Quindi ciò che i vertici della Ue e quelli di Washington vogliono farci credere è che l’Ucraina può ancora vincere contro la Russia, anzi che quest’ultima sta per cadere, che i Brics non esistono, che le sanzioni funzionano e ricorrono ad atti di terrorismo, orribile, ma militarmente insignificanti, per far pensare ai sudditi meno dotati che la vittoria finale è possibile. Dietro le quinte però si cacano sotto. Non appena il ministro degli esteri russo ha convocato l’ambasciatore americano a Mosca per dirgli che dopo la Crimea Washington “è effettivamente diventata parte” della guerra e che “seguiranno sicuramente misure di ritorsione”, il segretario alla difesa Usa Lloyd Austin si è precipitosamente messo in contatto con il suo omologo russo – per la prima volta in 15 mesi – sottolineando l’importanza “di mantenere le linee di comunicazione durante la guerra in corso tra la Russia e l’Ucraina”.

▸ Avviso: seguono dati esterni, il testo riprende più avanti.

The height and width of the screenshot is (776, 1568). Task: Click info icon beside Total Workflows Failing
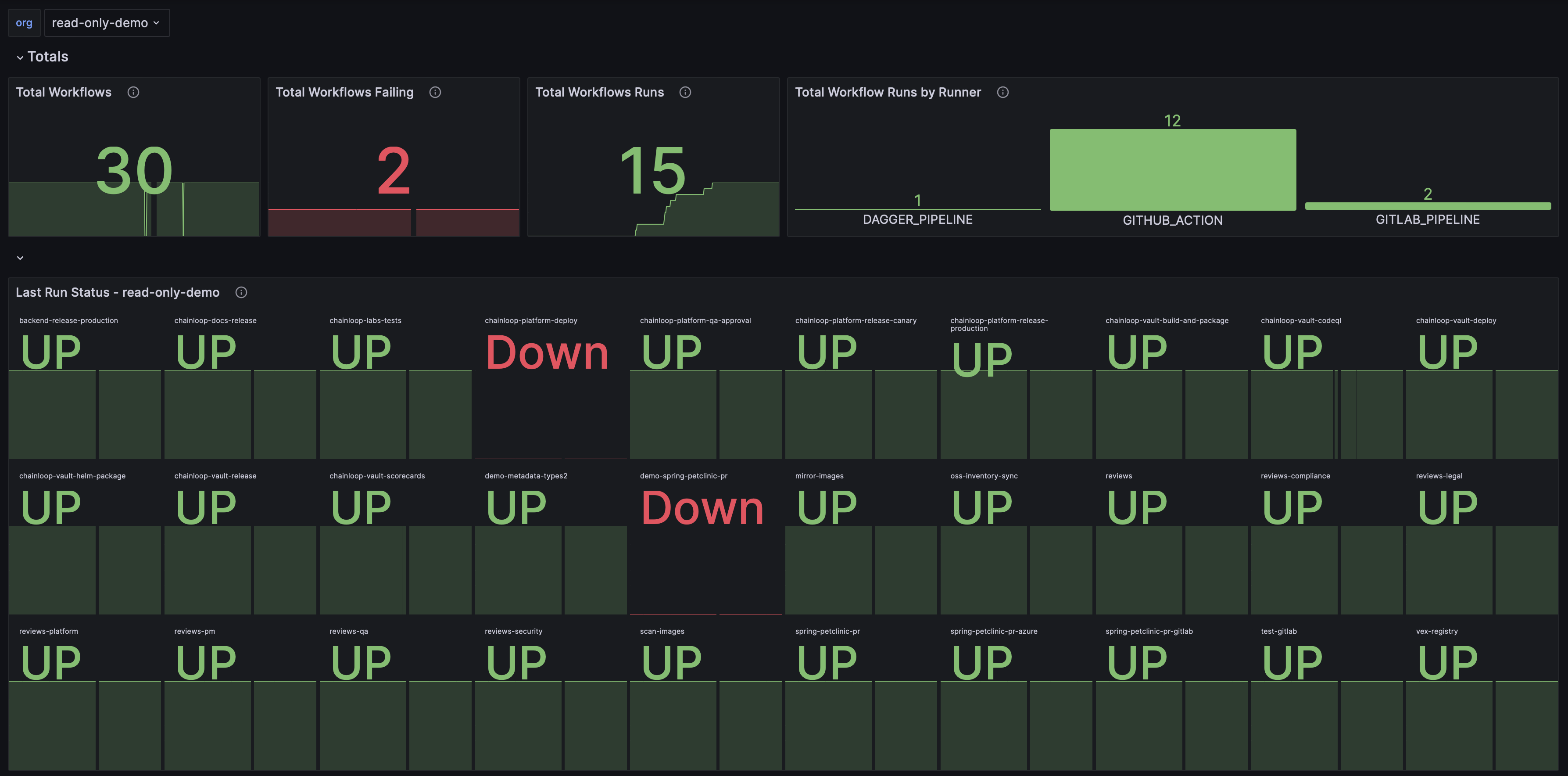click(x=435, y=92)
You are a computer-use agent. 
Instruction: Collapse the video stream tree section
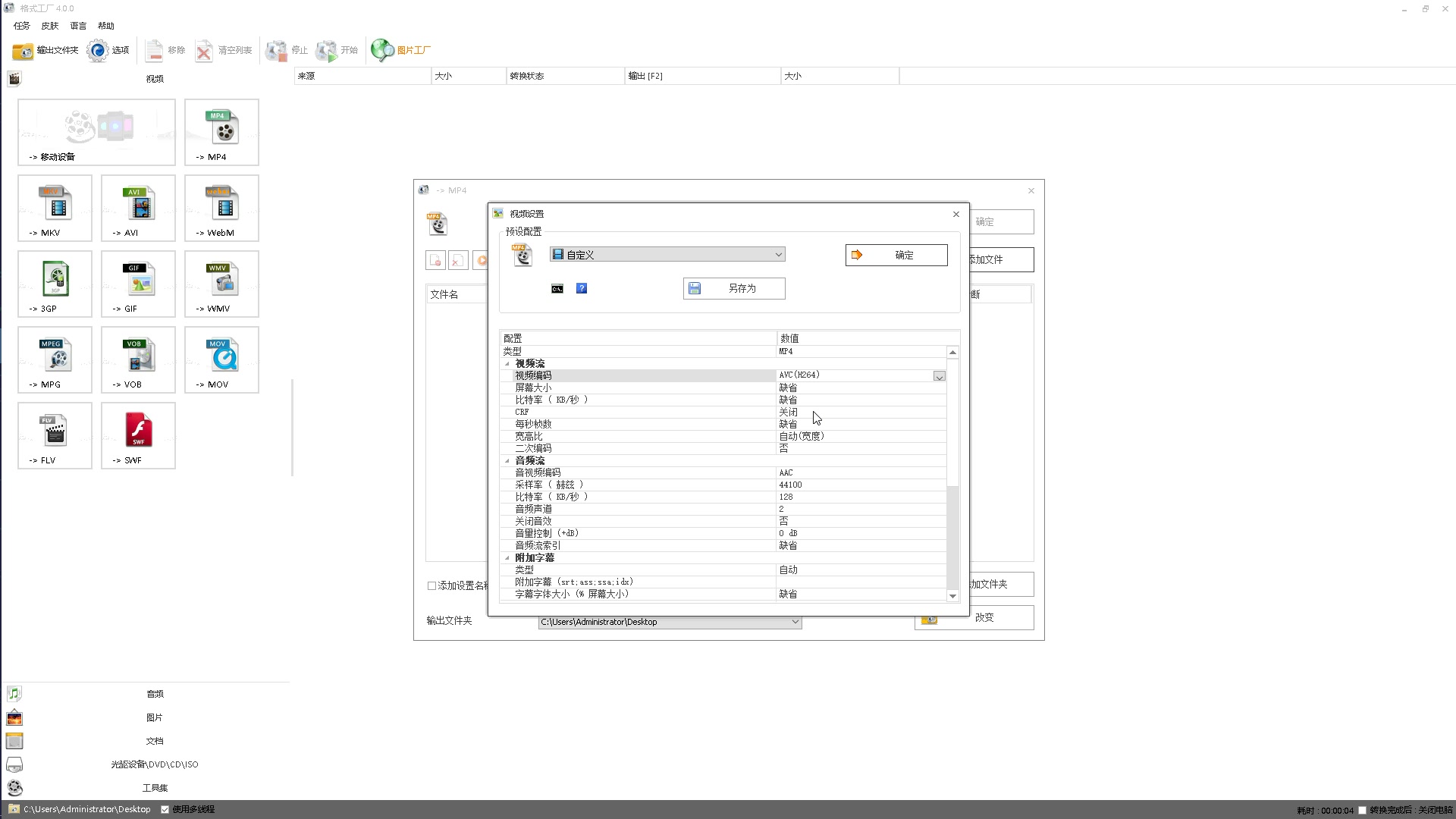tap(507, 364)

Ma la ritorsione, qualunque forma prenda non avverrà prima che i russi presentino al consiglio di sicurezza dell’Onu, il dossier sull’operazione Crimea in modo da fugare oltre ogni ragionevole dubbio che gli Stati Uniti sono stati quanto meno complici, se non protagonisti dell’attacco. Poi agiranno di conseguenza, magari in modo trasversale fornendo armi precedentemente negate, all’Iran, ad Hamas, a Hezbollah. Ma è solo un’ipotesi.

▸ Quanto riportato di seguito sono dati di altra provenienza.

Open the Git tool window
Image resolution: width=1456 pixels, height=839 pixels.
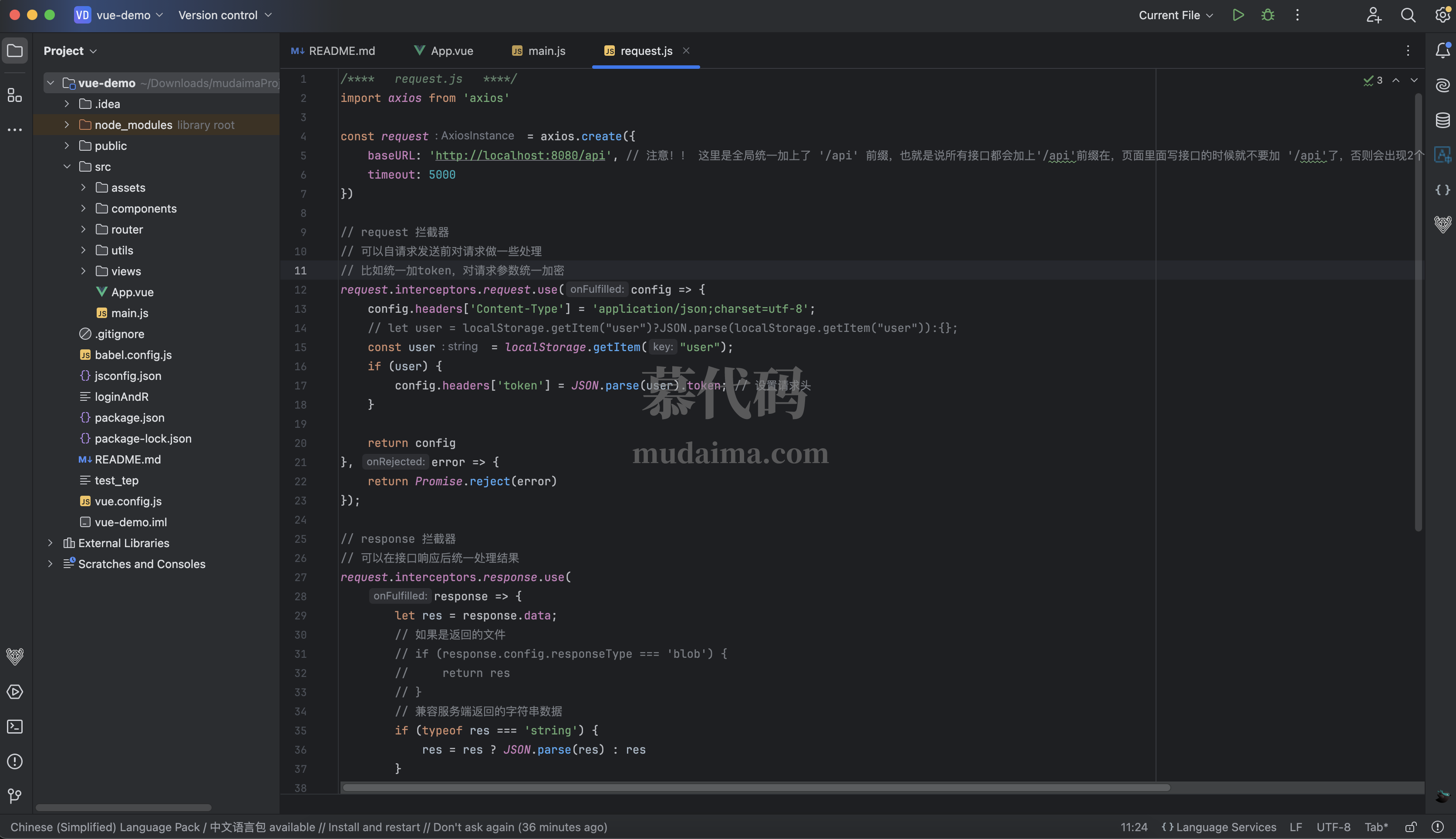14,796
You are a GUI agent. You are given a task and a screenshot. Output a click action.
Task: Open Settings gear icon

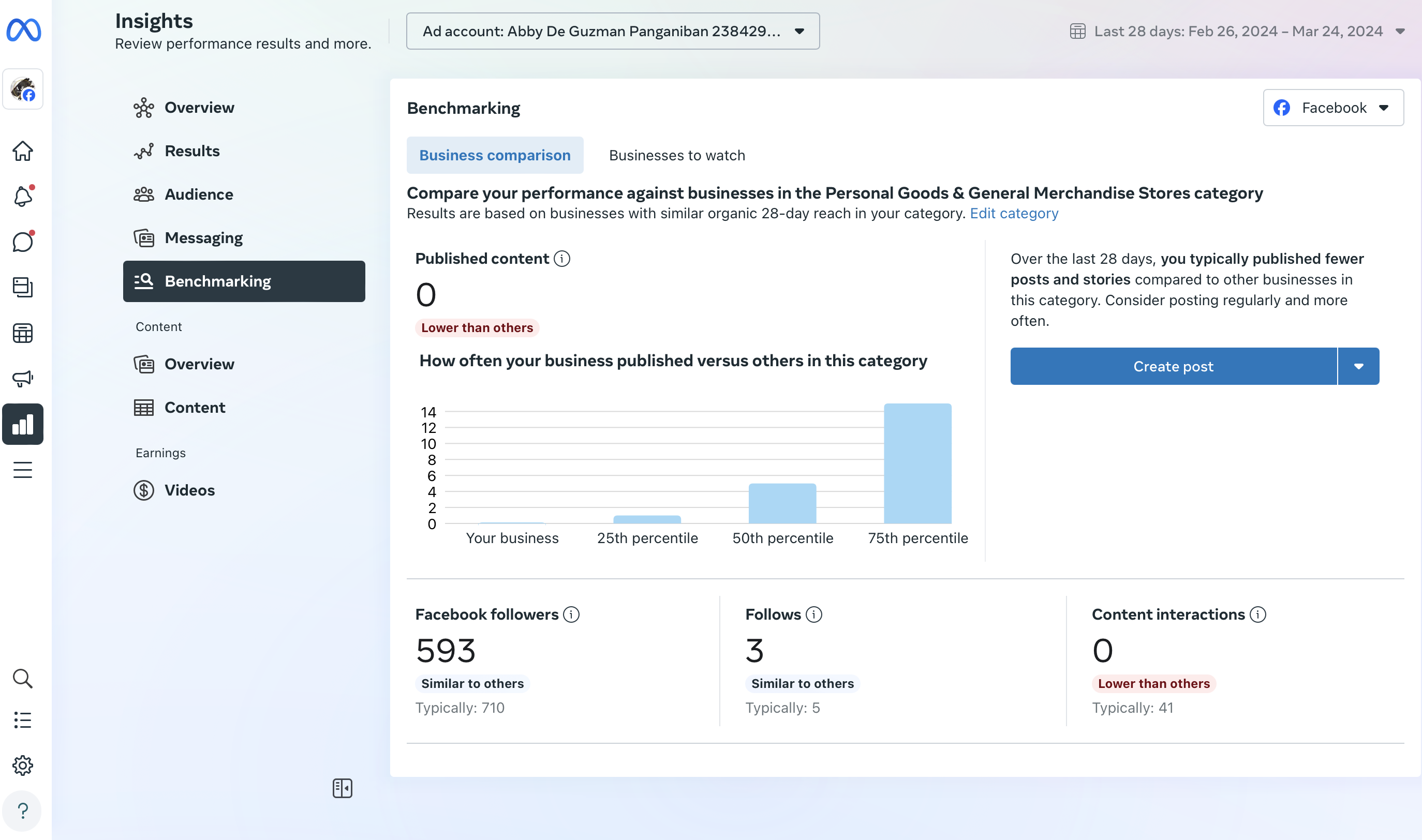click(x=23, y=766)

È palese il tentativo degli Usa di non pagare pegno e di gettare sull’Ucraina tutta la responsabilità, mentendo per la gola e facendo finta di non c’entrarci per nulla in questa orribile storia. Sanno di stare giocando col fuoco e di essere all’angolo: il tempo durante il quale l’Ucraina è stato lo zombie dello zio Sam sta per scadere. Kiev perde 2000 uomini al giorno e anche se sta cercando con ogni mezzo di mobilitare 500 mila uomini ( che saranno molti, ma molti di meno ) la qualità e il livello di addestramento delle nuove forze, spesso formate da adolescenti o anziani, sono ben al di sotto del livello necessario per sopravvivere in prima linea. Per mancanza di veicoli corazzati, molte delle nuove brigate che avrebbero dovuto essere meccanizzate saranno costituite da pure forze di fanteria. Saranno in grado di mantenere le posizioni finché non verranno bombardati, ma non avranno i mezzi per attaccare. Sono lo scudo umano per la tentata rielezione di Biden.

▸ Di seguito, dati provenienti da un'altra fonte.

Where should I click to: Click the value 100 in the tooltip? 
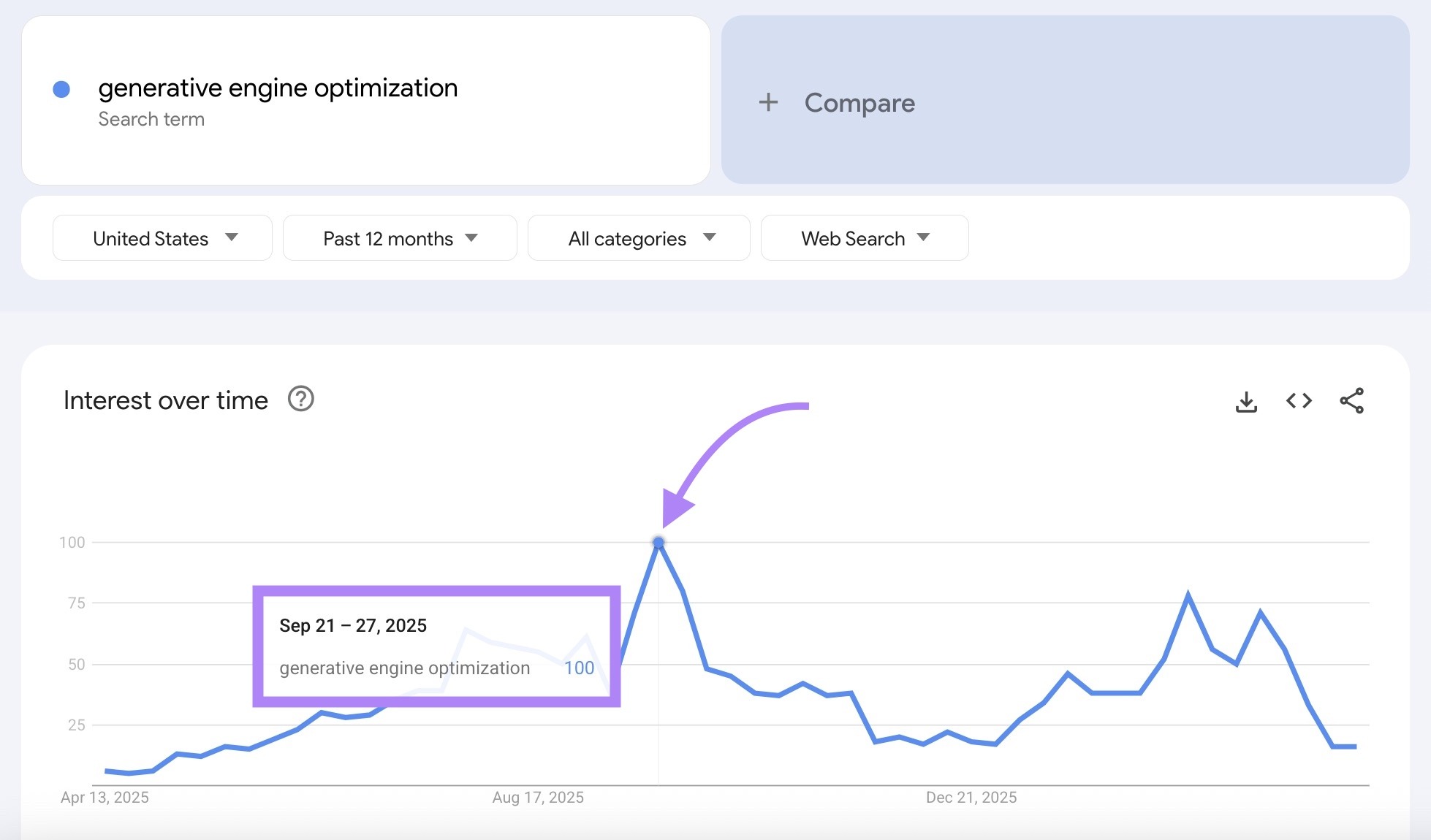point(579,667)
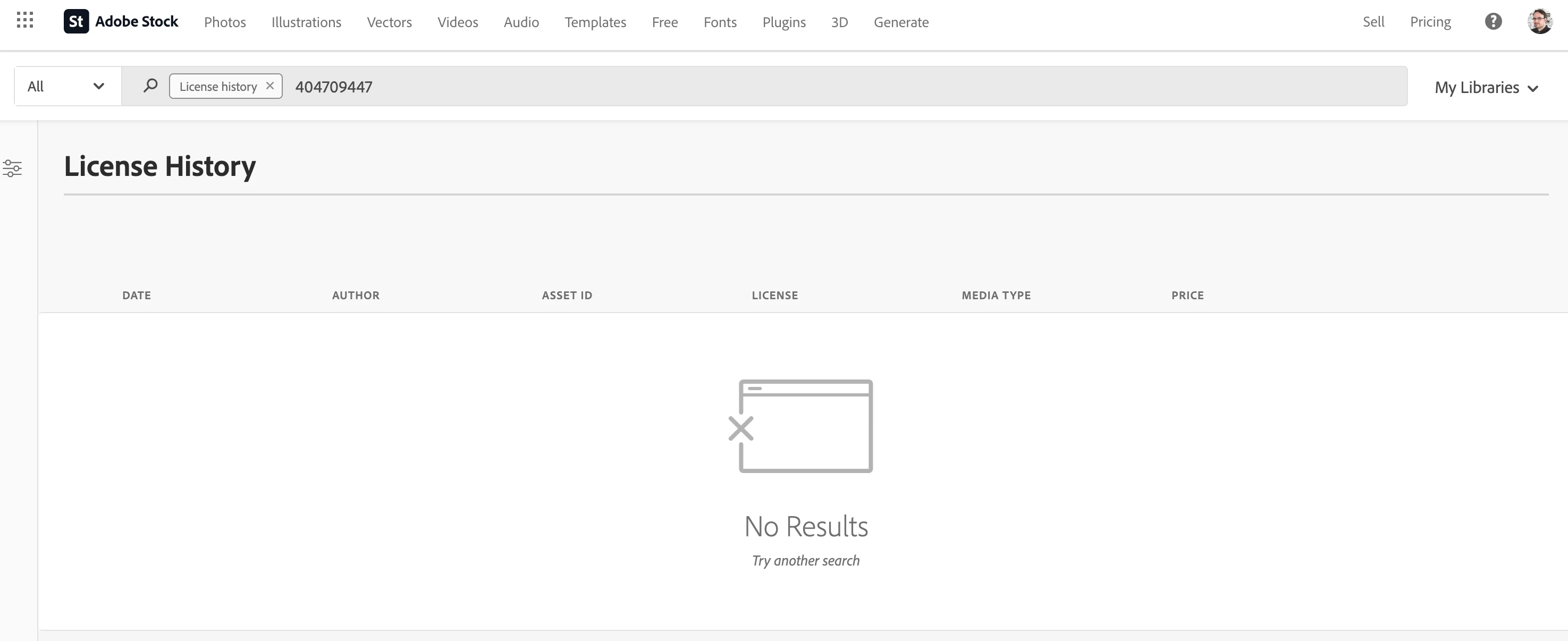1568x641 pixels.
Task: Expand the My Libraries dropdown
Action: click(x=1486, y=88)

La gente tenta di sottrarsi alla leva, paga cifre che vanno dai 5 fino ai 18 mila dollari pur di fuggire dal Paese, obolo necessario visto che Zelensky ha fatto minare i confini per evitare fughe di massa, mentre altri evitano di accettare posti di lavoro per paura di essere identificati per il servizio militare. La rete elettrica è a pezzi, c’è corrente per sole 10 ore al giorno e qualche attacco russo sulle stazioni di commutazione che ricevono forniture dall’Europa, potrebbe eliminarla del tutto. Cala spaventosamente la produzione agricola e industriale mentre continua il rimpallo per le responsabilità nella giornaliera sconfitta con sostituzione di comandanti. Le forze russe hanno gli uomini e le armi per sfondare le linee ucraine, ma farlo costerebbe delle perdite a questo punto inutili: aspettano quindi che l’esercito ucraino semplicemente si esaurisca per passare all’attacco finale.

Ormai l’atlantismo come calco per il pianeta sta tirando le cuoia e qualsiasi cosa accada non sopravviverà alla sconfitta, nonostante i tentativi di suscitare un’escalation russa. Basti pensare che proprio ieri la Malesia ha detto al sottosegretario del Dipartimento del Tesoro americano, che riconoscerà solo le sanzioni imposte dal consiglio di sicurezza dell’Onu e non quelle poste da un singolo Paese o da gruppo di Paesi. Inizia la fine.